Overview
Starship is a two-stage, fully reusable super heavy-lift launch system under development by SpaceX. The complete vehicle consists of the Super Heavy first-stage booster (powered by 33 Raptor engines) and the Starship upper stage/spacecraft (powered by 6 Raptor engines). When fully stacked, it stands approximately 121 metres tall and produces roughly 74 meganewtons (16.7 million pounds-force) of thrust at liftoff — nearly twice the thrust of the Saturn V that carried Apollo astronauts to the Moon.

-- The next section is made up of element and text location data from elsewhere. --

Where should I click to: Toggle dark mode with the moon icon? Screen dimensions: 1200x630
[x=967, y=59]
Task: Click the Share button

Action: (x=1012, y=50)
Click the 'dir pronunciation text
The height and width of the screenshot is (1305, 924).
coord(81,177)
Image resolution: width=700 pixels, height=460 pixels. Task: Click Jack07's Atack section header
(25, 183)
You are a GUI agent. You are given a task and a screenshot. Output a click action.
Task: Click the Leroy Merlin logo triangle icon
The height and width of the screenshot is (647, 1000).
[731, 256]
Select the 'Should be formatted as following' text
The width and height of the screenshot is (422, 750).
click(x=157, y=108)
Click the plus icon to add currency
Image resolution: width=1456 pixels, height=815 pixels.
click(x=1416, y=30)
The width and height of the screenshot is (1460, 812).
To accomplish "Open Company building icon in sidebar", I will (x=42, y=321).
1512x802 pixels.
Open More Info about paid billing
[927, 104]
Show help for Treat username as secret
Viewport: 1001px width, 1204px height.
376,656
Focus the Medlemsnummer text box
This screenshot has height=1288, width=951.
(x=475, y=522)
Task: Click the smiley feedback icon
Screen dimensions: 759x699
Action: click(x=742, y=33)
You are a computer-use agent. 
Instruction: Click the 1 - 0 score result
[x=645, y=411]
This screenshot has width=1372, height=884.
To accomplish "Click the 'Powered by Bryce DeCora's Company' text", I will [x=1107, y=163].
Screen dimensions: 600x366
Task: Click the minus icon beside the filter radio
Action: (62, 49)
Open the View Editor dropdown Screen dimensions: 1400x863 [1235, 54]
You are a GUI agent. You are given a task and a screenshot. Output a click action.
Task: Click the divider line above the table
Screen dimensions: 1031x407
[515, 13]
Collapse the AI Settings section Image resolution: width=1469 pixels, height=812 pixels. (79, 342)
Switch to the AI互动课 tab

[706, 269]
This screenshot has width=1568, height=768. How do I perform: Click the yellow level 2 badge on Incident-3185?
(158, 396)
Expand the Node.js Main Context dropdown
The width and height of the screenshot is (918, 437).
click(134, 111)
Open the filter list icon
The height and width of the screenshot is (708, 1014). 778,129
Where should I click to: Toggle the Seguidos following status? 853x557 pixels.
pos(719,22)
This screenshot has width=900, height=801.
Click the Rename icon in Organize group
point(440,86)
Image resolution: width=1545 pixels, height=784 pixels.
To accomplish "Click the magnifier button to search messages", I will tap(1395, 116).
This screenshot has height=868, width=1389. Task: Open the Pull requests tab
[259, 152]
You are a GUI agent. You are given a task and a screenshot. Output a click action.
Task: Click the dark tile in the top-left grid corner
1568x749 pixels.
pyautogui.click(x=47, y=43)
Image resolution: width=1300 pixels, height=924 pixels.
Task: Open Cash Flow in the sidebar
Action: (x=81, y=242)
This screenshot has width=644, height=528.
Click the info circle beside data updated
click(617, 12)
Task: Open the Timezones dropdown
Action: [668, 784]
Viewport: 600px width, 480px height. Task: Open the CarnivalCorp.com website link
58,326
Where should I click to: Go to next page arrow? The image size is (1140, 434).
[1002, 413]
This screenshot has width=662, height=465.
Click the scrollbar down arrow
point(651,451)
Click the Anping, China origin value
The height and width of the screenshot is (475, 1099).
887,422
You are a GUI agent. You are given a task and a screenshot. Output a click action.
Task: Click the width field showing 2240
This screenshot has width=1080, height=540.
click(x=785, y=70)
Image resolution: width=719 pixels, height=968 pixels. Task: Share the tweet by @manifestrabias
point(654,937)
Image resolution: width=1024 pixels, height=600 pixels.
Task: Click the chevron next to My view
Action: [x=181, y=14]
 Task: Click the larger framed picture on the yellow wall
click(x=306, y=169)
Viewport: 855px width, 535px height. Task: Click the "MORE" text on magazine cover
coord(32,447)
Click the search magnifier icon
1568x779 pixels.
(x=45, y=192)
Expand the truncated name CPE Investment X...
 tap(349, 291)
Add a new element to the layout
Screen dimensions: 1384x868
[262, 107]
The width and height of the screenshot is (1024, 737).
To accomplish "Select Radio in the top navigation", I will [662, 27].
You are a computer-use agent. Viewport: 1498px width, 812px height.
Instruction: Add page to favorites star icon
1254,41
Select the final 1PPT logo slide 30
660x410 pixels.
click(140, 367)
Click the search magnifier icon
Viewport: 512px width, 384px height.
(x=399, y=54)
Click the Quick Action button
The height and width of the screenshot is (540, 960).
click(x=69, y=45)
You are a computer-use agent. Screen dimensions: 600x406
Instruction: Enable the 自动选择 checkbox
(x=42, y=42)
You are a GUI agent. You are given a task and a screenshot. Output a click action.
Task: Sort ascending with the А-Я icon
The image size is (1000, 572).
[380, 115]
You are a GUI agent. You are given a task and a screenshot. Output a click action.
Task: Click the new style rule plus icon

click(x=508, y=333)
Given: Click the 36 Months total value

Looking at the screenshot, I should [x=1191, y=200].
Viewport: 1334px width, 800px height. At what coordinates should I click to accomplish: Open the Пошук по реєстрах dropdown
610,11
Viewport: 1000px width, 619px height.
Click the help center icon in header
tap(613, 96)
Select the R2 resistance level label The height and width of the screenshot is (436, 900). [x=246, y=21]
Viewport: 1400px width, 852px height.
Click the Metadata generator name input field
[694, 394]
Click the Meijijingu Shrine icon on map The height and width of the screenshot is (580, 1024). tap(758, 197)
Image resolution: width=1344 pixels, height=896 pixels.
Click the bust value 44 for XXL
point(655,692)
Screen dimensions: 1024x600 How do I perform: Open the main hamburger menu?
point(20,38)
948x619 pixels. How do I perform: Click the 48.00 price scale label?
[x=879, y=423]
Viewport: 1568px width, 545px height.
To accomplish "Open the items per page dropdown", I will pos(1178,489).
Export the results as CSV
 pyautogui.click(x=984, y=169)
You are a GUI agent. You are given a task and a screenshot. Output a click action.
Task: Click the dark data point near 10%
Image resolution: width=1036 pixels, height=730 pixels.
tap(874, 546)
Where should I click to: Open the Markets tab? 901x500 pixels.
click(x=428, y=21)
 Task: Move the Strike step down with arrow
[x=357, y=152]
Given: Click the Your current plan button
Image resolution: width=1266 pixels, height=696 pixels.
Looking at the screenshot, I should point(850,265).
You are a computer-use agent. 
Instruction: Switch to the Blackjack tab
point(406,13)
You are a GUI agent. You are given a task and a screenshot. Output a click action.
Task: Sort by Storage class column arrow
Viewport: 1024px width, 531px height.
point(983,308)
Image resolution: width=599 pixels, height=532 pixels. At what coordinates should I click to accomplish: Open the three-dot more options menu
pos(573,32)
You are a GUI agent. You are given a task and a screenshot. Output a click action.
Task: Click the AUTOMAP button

Starship is designed to be fully reusable — both stages returning to the launch site for rapid turnaround and re-flight. If SpaceX achieves this goal at scale, it would reduce per-kilogram launch costs by an order of magnitude or more compared to current expendable and partially reusable vehicles, fundamentally changing the economics of space transportation.
Specifications
| Parameter | Super Heavy (Booster) | Starship (Upper Stage) |
|---|---|---|
| Height | ~71 m | ~50 m |
| Diameter | 9 m | 9 m |
| Engines | 33 × Raptor 2 (sea-level) | 3 × Raptor (SL) + 3 × Raptor Vacuum |
| Propellant | Liquid methane / LOX | Liquid methane / LOX |
| Thrust (SL) | ~74 MN (16.7 Mlbf) | ~14.7 MN (combined) |
| Construction | Stainless steel (301/304L) | Stainless steel (301/304L) |
| Recovery method | Propulsive return, "chopstick" catch by launch tower | Propulsive belly-flop landing |
Payload Capacity
Starship's payload capacity depends heavily on the mission profile and whether the vehicle is expended or recovered. In fully reusable mode, SpaceX targets 100–150 tonnes to LEO. In an expendable upper-stage configuration (unlikely to be used routinely), theoretical capacity could exceed 200 tonnes. For comparison, Falcon 9 carries 22.8 tonnes to LEO and Falcon Heavy carries 63.8 tonnes.
The payload bay is approximately 8 metres in internal diameter and roughly 17 metres tall in its cargo configuration — large enough to carry entire space station modules, large space telescopes, or massive batches of next-generation Starlink V2 satellites (potentially 40–60 per flight).
Test Flight Programme
Starship's development has followed SpaceX's iterative "test, fail, fix, fly again" philosophy, with a rapid series of integrated flight tests (IFTs) from the Starbase facility in Boca Chica, Texas:
- IFT-1 (April 2023) — first integrated flight. Multiple Raptor engines failed during ascent; the vehicle was destroyed by the flight termination system at approximately T+4 minutes. The launch pad suffered severe damage.
- IFT-2 (November 2023) — successful hot-staging separation (a first for SpaceX). The booster was lost during boostback, and the Ship reached near-orbital altitude before being lost during coast.
- IFT-3 (March 2024) — Ship reached orbital velocity for the first time but was lost during re-entry. Demonstrated in-space engine relight and payload door opening.
- IFT-4 (June 2024) — both booster and Ship achieved controlled splashdowns in their respective target zones — a major milestone for the reusability programme.
- IFT-5 (October 2024) — the Super Heavy booster was caught by the launch tower's mechanical arms ("chopsticks") on return — the first-ever catch of an orbital-class rocket booster. The Ship completed a controlled splashdown in the Indian Ocean.
- IFT-6 (November 2024) — continued testing with another successful booster return to the launch site vicinity and Ship splashdown with improved thermal protection performance.
- IFT-7 (January 2025) — flew upgraded Raptor engines and demonstrated further reusability milestones including a second booster catch attempt.
Testing has continued through 2025 and into 2026, with flights progressively validating reusability, orbital operations, payload deployment and thermal protection systems. SpaceX's goal is to reach a high flight rate with rapid booster and Ship reuse.
Mission Roadmap
Starship is central to several major programmes:
- Starlink V2 — full-size Starlink V2 satellites are designed to be launched by Starship in batches of 40–60, dramatically accelerating constellation deployment and enabling more capable satellites with direct-to-cell capability.
- NASA Artemis HLS — a modified Starship has been selected as the Human Landing System (HLS) for NASA's Artemis III and IV lunar missions, which will return astronauts to the Moon's surface. The HLS variant requires in-orbit refuelling via multiple Starship tanker flights before departing for the Moon.
- Mars — Starship is SpaceX's intended vehicle for eventual crewed missions to Mars, leveraging in-situ resource utilisation (ISRU) to produce methane and LOX propellant from Martian resources for the return journey.
- Point-to-point — SpaceX has explored using Starship for ultra-fast Earth-to-Earth transport, though this application remains speculative and faces significant regulatory hurdles.